Say what you will about those old, unsubstantiated inferences that his body broke down due to the effects of performance enhancing substances, or that he had exaggerated his alleged inabilities to play due to injury and laid down on the job at the critical moment when he was most needed during the 2004 drive toward World Series immortality.

Those in the know fully understand that the heart of the matter was actually Nomar's mercenary position in a proposed $60 million, four-year contract extension negotiation. The team's intransigence had left him bitter and recriminatingly resentful of what he perceived as a lack of appreciation for his previous stellar accomplishments -- accomplishments, by the way, of which he was no longer capable and which failed the acid test in the harsh light of good, old-fashioned New England good sense and frugality.

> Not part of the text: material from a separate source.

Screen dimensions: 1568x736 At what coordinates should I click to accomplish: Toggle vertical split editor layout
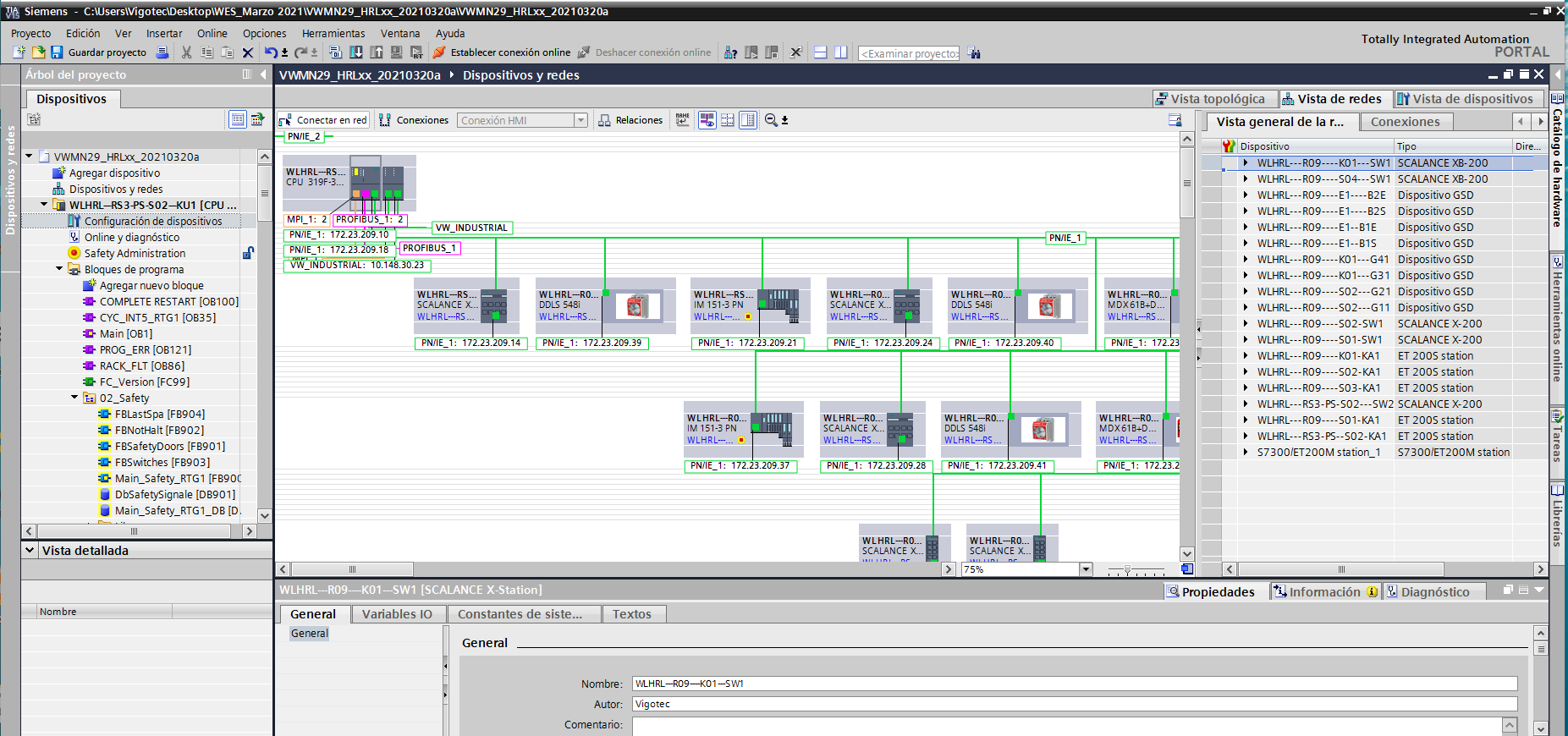pyautogui.click(x=840, y=52)
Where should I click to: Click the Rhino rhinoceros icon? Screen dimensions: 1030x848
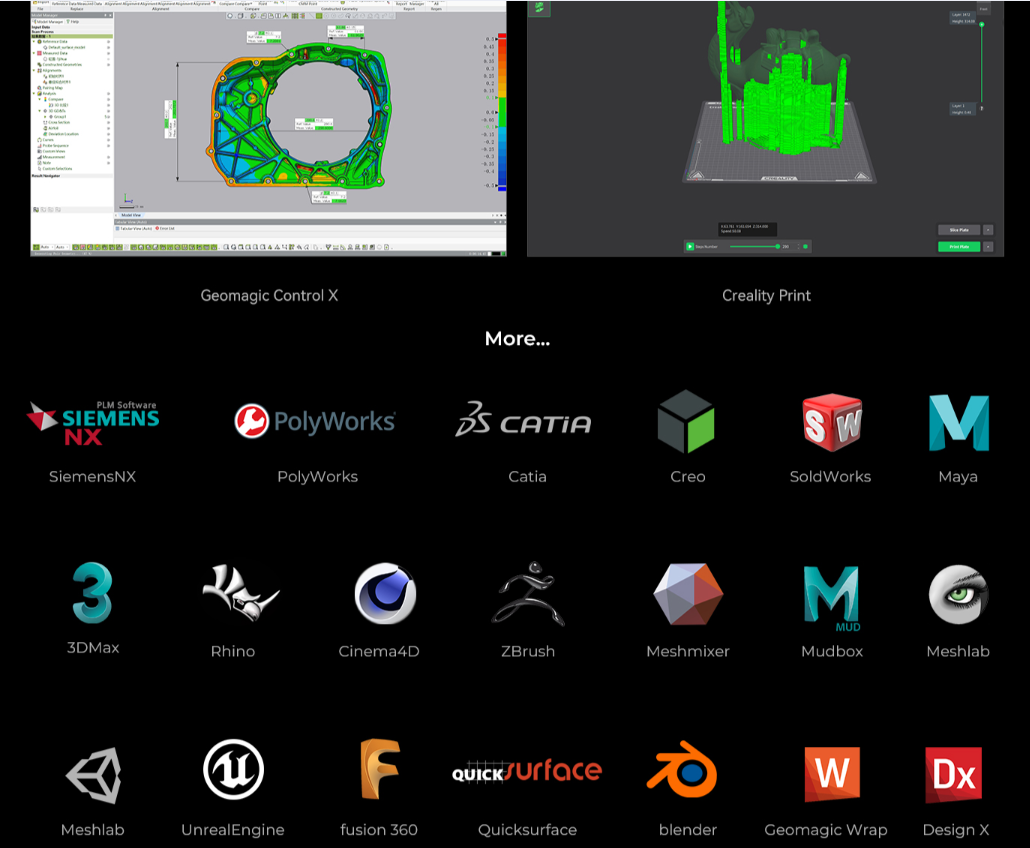[240, 594]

Though Garciaparra's tarnished relationships with writers have left a cloud over his chance of ever reaching Cooperstown, his Hall of Fame hat logo none-the-less remains at stake, so team has once again clutched him to its bosom and allowed him walk among the players' lockers with the rest of the reporters without seeming to be the interloper that he would be otherwise.

It's a pity that everyone has such a short memory. Rather than appearing with Garciaparra in a scene vaguely reminiscent of John Voigt's love scene in the motion picture "Deliverance," Epstein, Henry and Luccino might better have asked: "Nomar, what have you done for us lately?"